**The task:**
Please copy out the text of the records below word for word, leaving out the pictures.

**Source material:**
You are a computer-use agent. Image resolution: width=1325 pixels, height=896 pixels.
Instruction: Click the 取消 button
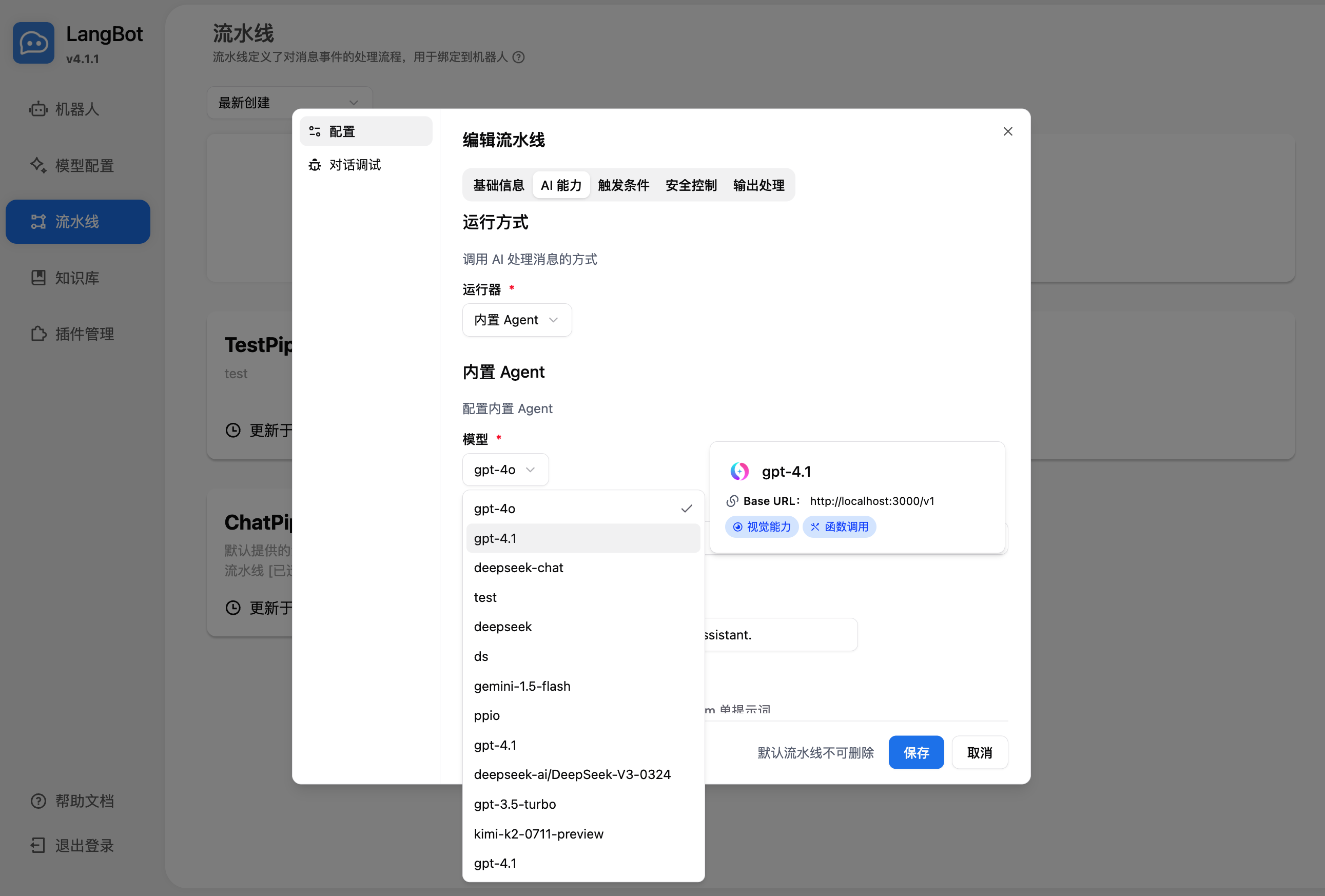click(x=979, y=752)
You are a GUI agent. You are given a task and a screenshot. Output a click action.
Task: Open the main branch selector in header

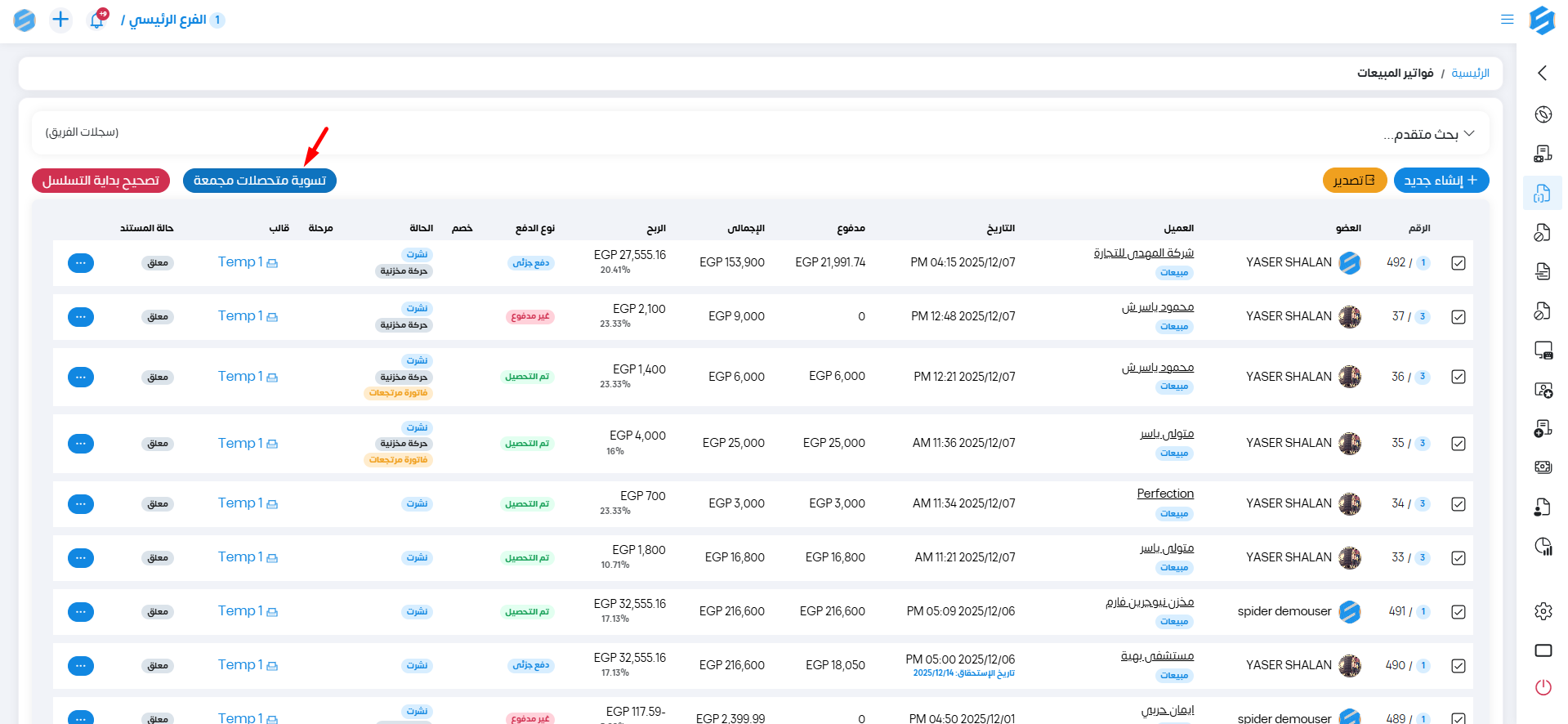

**Output for this exercise:**
You are a computer-use agent. Image resolution: width=1325 pixels, height=896 pixels.
Instruction: Click the 取消 button
click(x=979, y=752)
You are a GUI agent. You are given a task and a screenshot. Output a click action.
Task: Open the main branch selector in header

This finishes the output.